JERUSALEM, Israel – China's announcement Friday that Beijing had brokered an agreement between Saudi Arabia and Iran to restore diplomatic relations sent shock waves throughout the region and all the way to Washington, D.C.
After more than a year of meetings and four days of negotiations between Iran and Saudia Arabia, China said the three nations had reached an agreement.
The deal includes the resumption of diplomatic relations, reopening embassies in Tehran and Riyadh within two months, and a commitment to respect each other's sovereignty, keeping out of their internal affairs.
Many Middle East observers are questioning China’s role in brokering the deal.
John Hanna, with the Jewish Institute for National Security Affairs (JINSA), told CBN News, "The new and deeply concerning factor here is the Chinese role in all of this. To suddenly find – kind of as a surprise – that our new great power competitor, a primary threat to the American-led world order, China, was so central to this deal, that not only involves our worst enemy in the Middle East (Iran), but bringing them together with one of our oldest Arab friends and allies and partners in the region, Saudi Arabia – is a new and worrisome development about China's own penetration and influence in this critical part of the world."
Jason Greenblatt, one of the architects of the Abraham Accords, says it reveals China's growing influence and America's waning power in the region and should be a wake-up call to the Biden Administration.
“The United States essentially has ceded important ground, an important area for US stability and security to China to some degree," Greenblatt told CBN News. "That’s not good for the United States. I think the United States ought to pay attention. I don’t know if the Biden Administration was caught flat-footed, it's hard to tell. But they ought to pay much closer attention now and work with the region, and in particular, Saudi Arabia, to be a part of it and not pivot away from it.”
Hannah recently visited Saudi Arabia and met with its top leaders. He said the Saudis are hedging their bets because the relationship with the U.S. is not as strong as it once was.
“If the Saudis had their druthers, the relationship with the United States would be strong, secure," Hannah explained. "They’d have enormous trust and confidence in it. Unfortunately, all of that has eroded drastically over the past two years. That’s the message we heard when we were in Riyadh. They made clear to us they were going to engage in all kinds of hedging behavior in terms of how they compensate for that loss of confidence in that security role of the United States.”
We asked Greenblatt what the Beijing deal means for Israel
“I think Israel needs to take a very, very close watch at this. Them too, I don’t know if they were caught flat-footed here, but I think that rather than blame within Israel whose fault this is, I think they need to look forward and figure out how do they protect Israel and how do they protect Israel into the security architecture of the Middle East," Greenblatt replied.

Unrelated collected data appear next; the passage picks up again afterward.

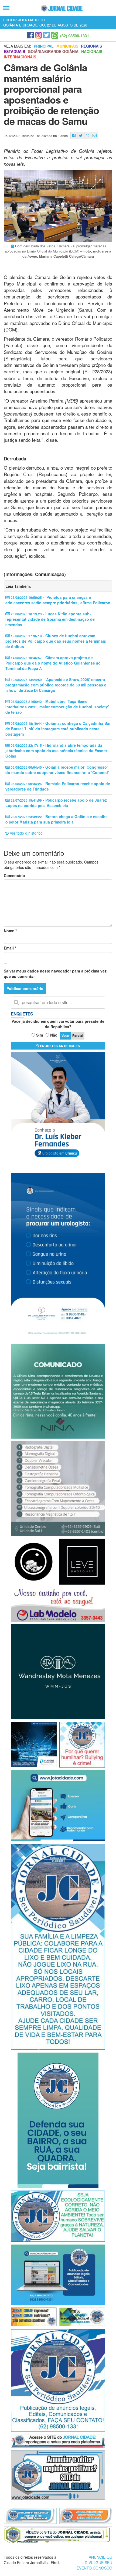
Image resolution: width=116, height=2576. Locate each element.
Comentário (14, 875)
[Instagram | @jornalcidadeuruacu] (38, 35)
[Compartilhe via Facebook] (73, 135)
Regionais (91, 46)
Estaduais (14, 51)
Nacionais (91, 51)
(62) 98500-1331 (74, 36)
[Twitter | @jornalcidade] (46, 35)
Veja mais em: (17, 46)
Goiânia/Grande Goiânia (53, 51)
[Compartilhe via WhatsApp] (87, 135)
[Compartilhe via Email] (94, 135)
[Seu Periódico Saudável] (61, 8)
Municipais (67, 46)
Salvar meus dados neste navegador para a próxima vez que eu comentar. (55, 973)
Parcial (77, 1035)
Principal (44, 46)
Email (10, 948)
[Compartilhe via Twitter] (80, 135)
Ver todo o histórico (26, 833)
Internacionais (20, 56)
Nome (10, 930)
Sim (39, 1035)
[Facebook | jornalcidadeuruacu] (30, 35)
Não (53, 1035)
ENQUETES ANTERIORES (59, 1045)
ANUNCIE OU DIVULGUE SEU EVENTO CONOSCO (94, 2562)
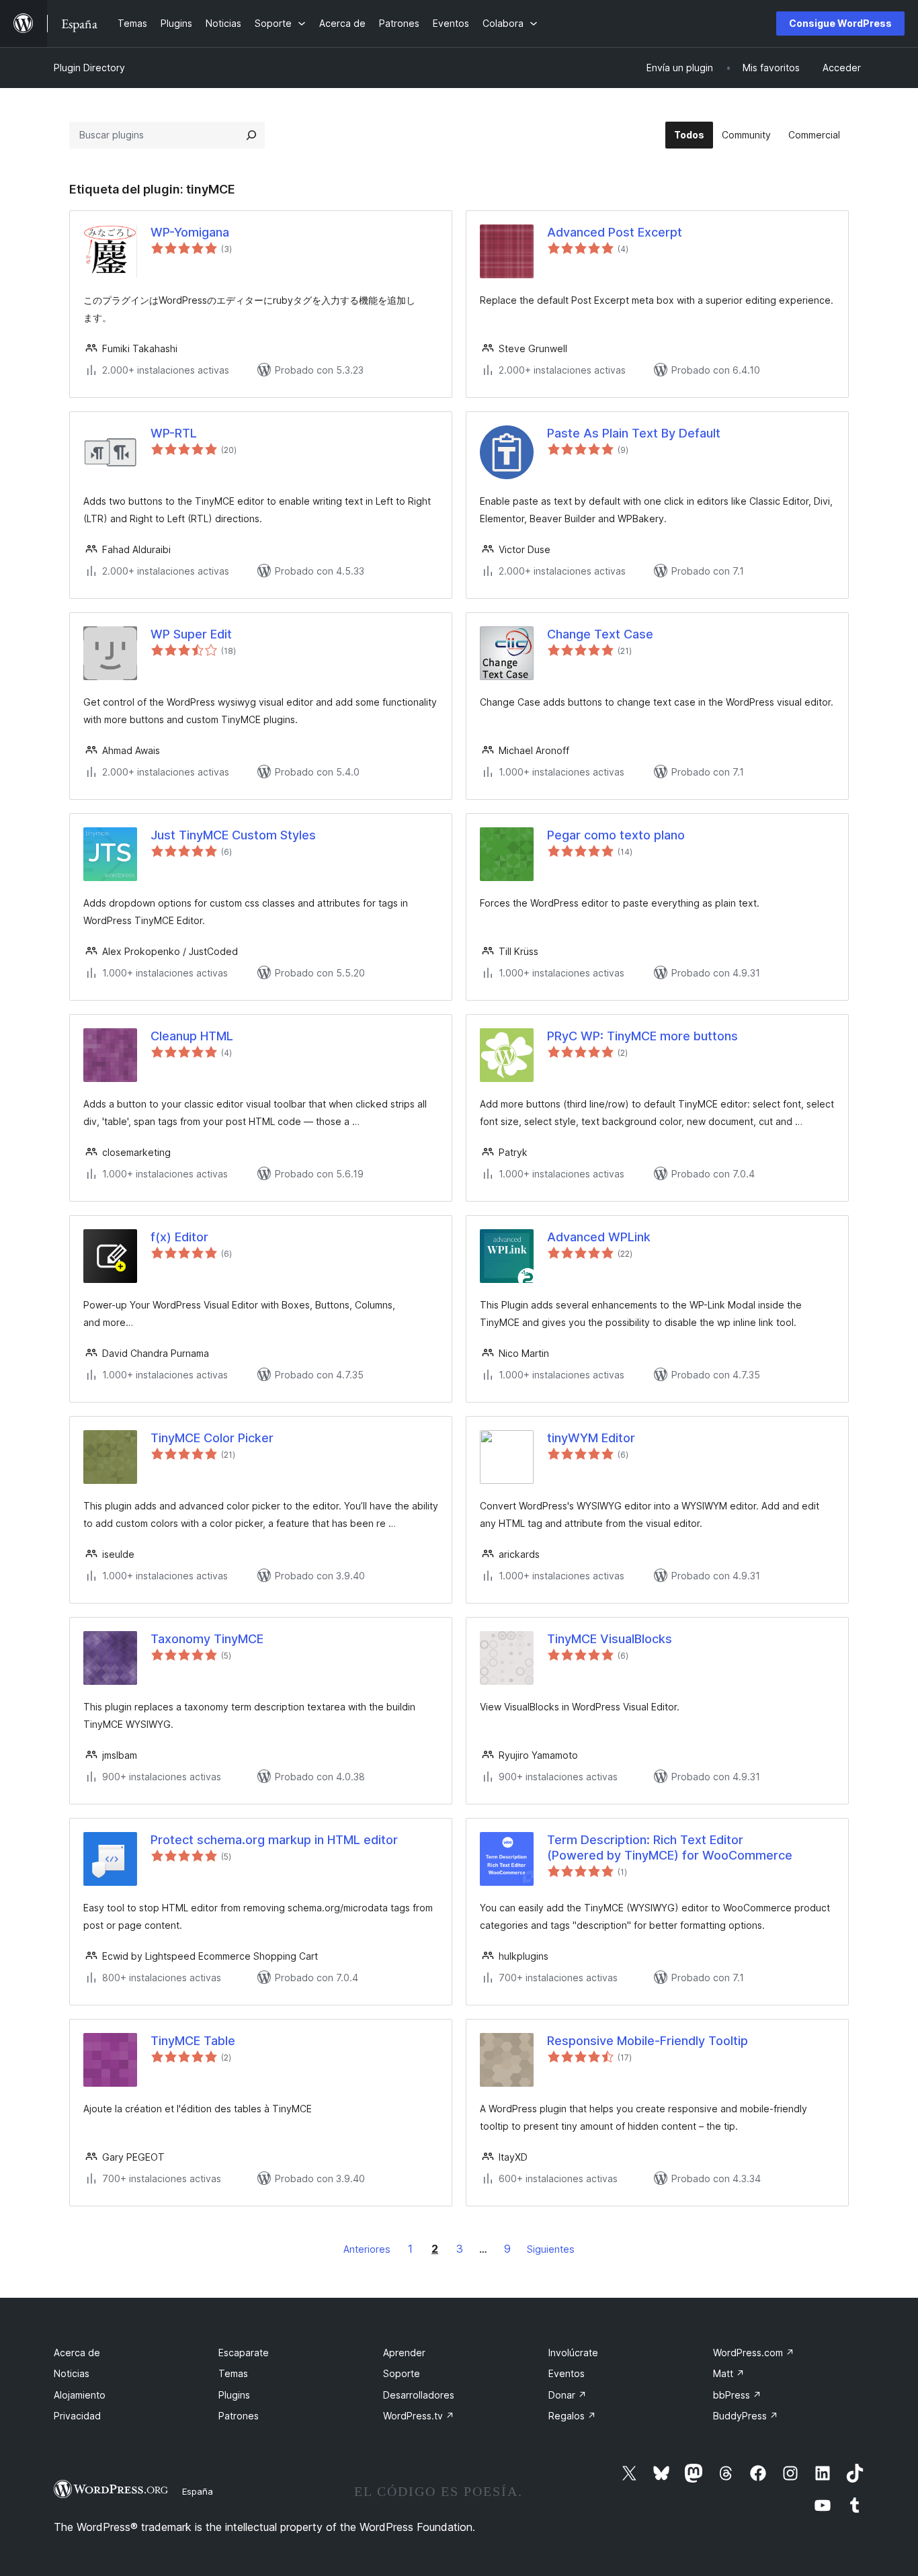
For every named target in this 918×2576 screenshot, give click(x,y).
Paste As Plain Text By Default (633, 433)
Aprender (404, 2352)
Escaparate (243, 2352)
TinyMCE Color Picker (212, 1438)
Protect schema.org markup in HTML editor (274, 1840)
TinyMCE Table (193, 2041)
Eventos (566, 2373)
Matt (729, 2373)
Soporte (401, 2373)
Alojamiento (80, 2395)
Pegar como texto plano (616, 835)
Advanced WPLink (599, 1237)
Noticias (71, 2373)
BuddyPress (745, 2415)
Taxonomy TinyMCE (207, 1639)
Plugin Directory (89, 67)
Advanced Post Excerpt (614, 232)
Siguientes (551, 2249)
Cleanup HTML (192, 1036)
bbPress (737, 2395)
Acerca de (77, 2352)
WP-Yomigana (190, 232)
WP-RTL (174, 433)
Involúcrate (573, 2352)
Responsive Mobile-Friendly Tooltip (647, 2041)
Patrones (238, 2415)
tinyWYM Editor (591, 1438)
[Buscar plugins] (251, 135)
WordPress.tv (418, 2415)
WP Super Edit (191, 634)
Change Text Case (600, 634)
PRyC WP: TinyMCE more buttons (642, 1036)
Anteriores (366, 2249)
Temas (233, 2373)
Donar (567, 2395)
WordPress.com (753, 2352)
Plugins (234, 2395)
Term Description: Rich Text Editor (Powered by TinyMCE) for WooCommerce (669, 1847)
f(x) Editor (179, 1237)
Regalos (572, 2415)
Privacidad (77, 2415)
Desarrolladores (418, 2395)
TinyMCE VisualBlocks (609, 1639)
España (197, 2491)
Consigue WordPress (840, 23)
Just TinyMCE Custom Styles (233, 835)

Despite this deal, Greenblatt remains bullish on the Abraham Accords and believes it's still possible that Saudi Arabia could sign on to the accords.

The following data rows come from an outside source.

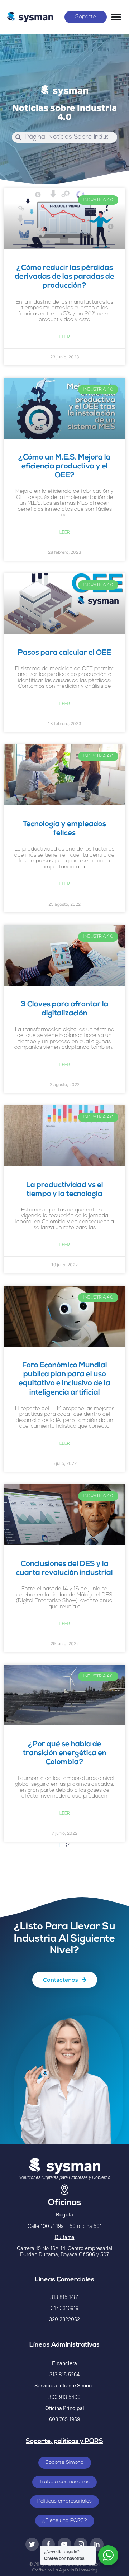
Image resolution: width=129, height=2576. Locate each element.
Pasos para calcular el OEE (64, 653)
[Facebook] (48, 2544)
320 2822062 (64, 2319)
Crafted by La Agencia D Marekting (64, 2570)
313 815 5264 (64, 2374)
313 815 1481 (64, 2296)
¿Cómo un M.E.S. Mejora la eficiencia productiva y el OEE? (64, 466)
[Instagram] (80, 2544)
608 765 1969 (64, 2419)
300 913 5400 (64, 2396)
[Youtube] (64, 2544)
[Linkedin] (97, 2544)
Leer (64, 337)
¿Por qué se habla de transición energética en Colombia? (64, 1753)
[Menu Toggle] (116, 17)
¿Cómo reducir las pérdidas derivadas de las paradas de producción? (64, 277)
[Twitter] (32, 2544)
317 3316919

“I am still very optimistic. As I mentioned, I travel there a lot and with each passing trip I’m just sort of amazed at what’s happening on the ground. What’s happening on the ground in particular in Saudi Arabia, so I’m very, very optimistic," Greenblatt said.

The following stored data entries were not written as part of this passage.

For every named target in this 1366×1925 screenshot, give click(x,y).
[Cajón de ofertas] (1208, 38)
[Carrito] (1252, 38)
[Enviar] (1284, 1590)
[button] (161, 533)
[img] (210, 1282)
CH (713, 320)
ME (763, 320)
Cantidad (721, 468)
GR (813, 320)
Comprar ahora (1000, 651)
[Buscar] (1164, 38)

He added, "And I think we can look to the U.A.E. (United Arab Emirates) to understand a country that has recognized a way to be close to Israel, develop strong ties with Israel. To do significant business and have security cooperation with Israel while being realistic, and realize that Iran is also part of the region and they can have ties with Iran while at the same time as having ties with Israel.”
Just a few days into the agreement, many questions still remain about its impact on the region, from the possibility of a military strike by Israel against Iran, to the proxy war in Yemen between Tehran and the Saudis.